### Assignment
Take the line that holds "Switch to the 'Grade' view mode" and every line after it to the end of the entries, and repeat them exactly without the pictures.

[Extracted records]
--- START ---

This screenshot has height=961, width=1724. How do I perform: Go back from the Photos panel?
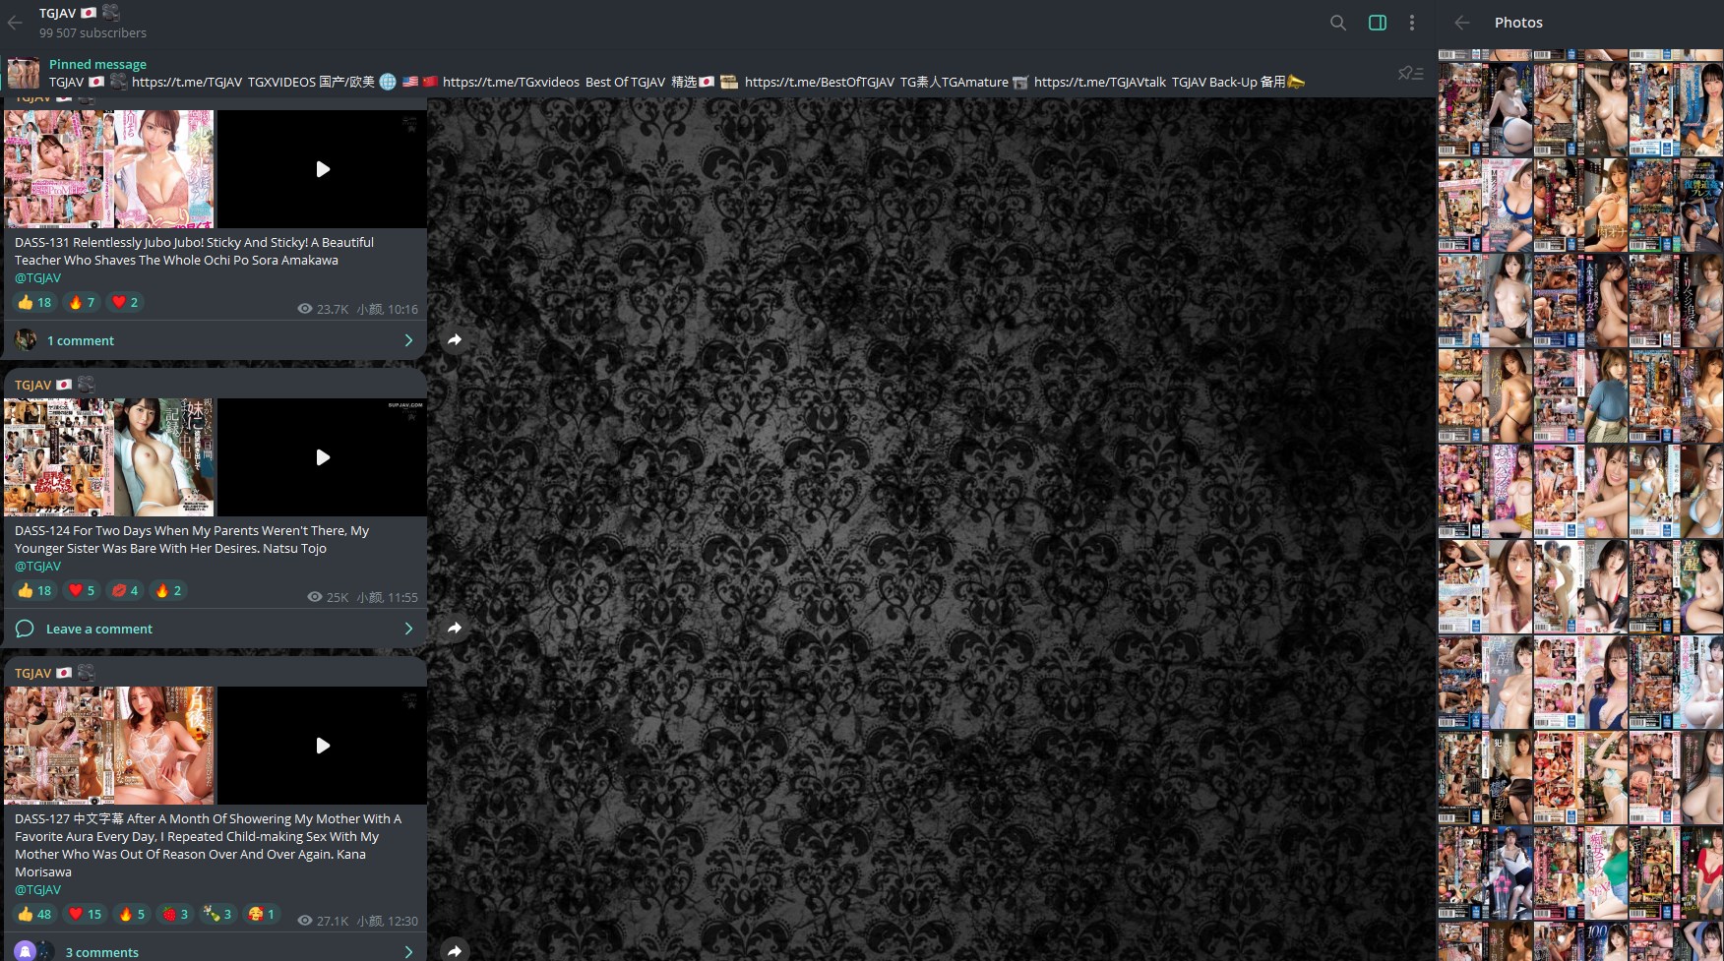(1461, 23)
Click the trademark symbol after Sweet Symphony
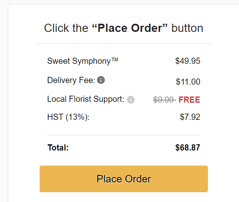 tap(115, 59)
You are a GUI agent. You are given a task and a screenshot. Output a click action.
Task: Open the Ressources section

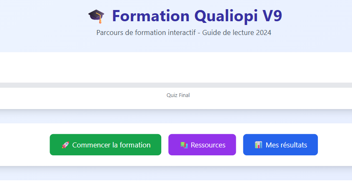point(202,145)

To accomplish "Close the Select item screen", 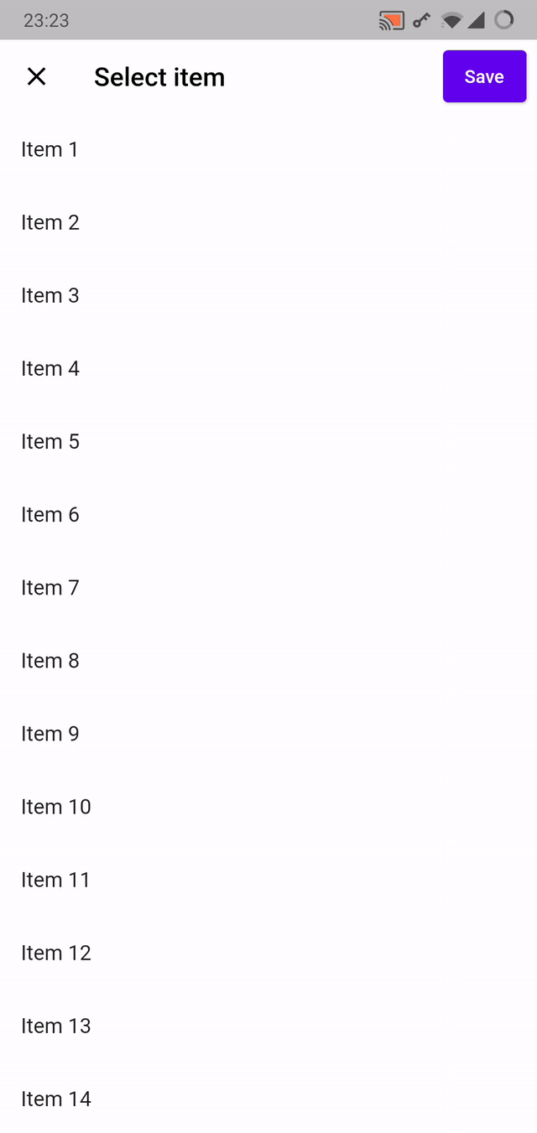I will tap(37, 76).
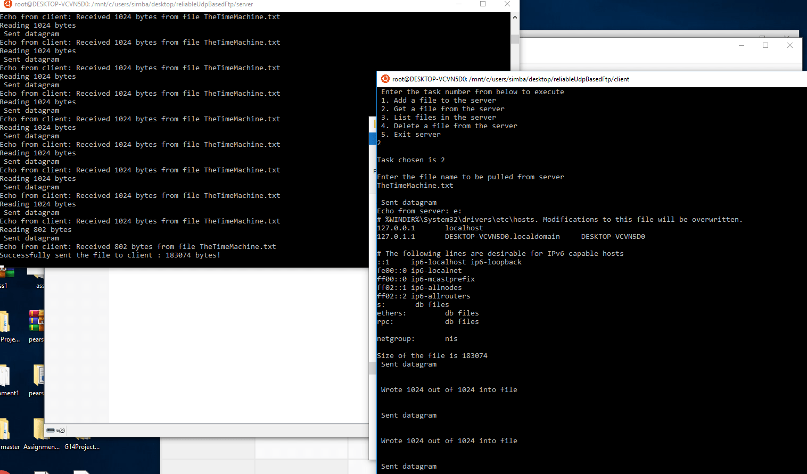
Task: Maximize the white window behind the client terminal
Action: pos(765,46)
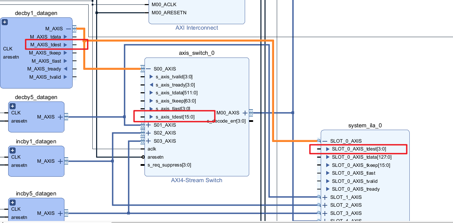Collapse S00_AXIS interface on axis_switch_0

tap(148, 69)
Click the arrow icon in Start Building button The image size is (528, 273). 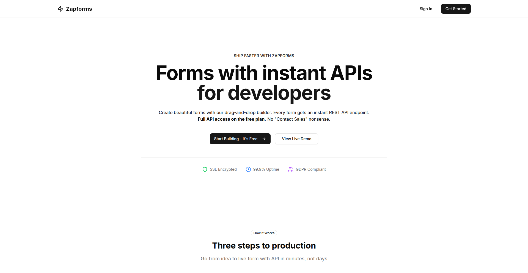coord(264,139)
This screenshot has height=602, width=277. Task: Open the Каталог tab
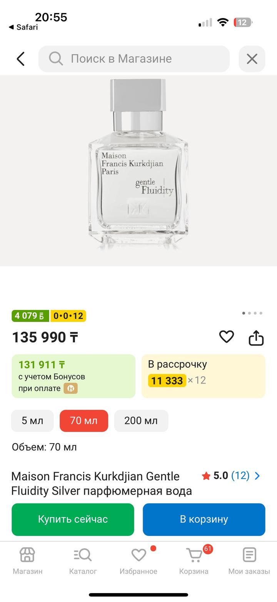83,561
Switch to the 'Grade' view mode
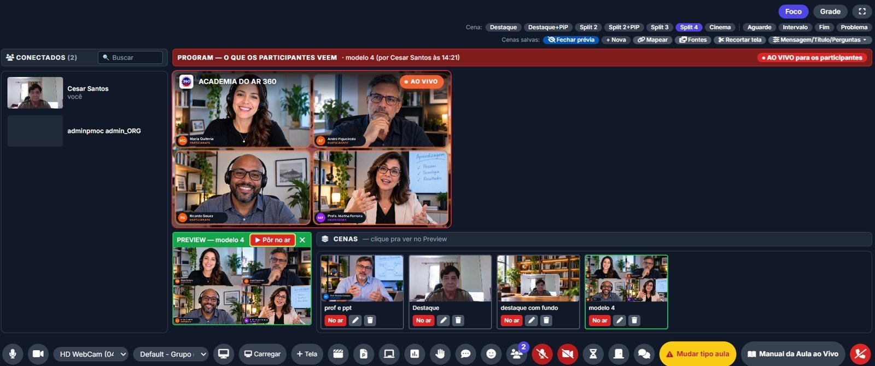The image size is (875, 366). [x=830, y=11]
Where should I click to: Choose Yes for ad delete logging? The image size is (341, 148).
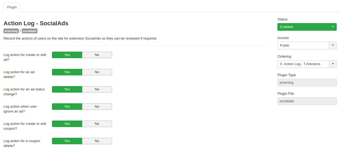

--- END ---

### Solved exercise
Switch to the 'Grade' view mode
The image size is (875, 366). [x=830, y=11]
Where should I click to: Choose Yes for ad delete logging? The image size is (341, 148).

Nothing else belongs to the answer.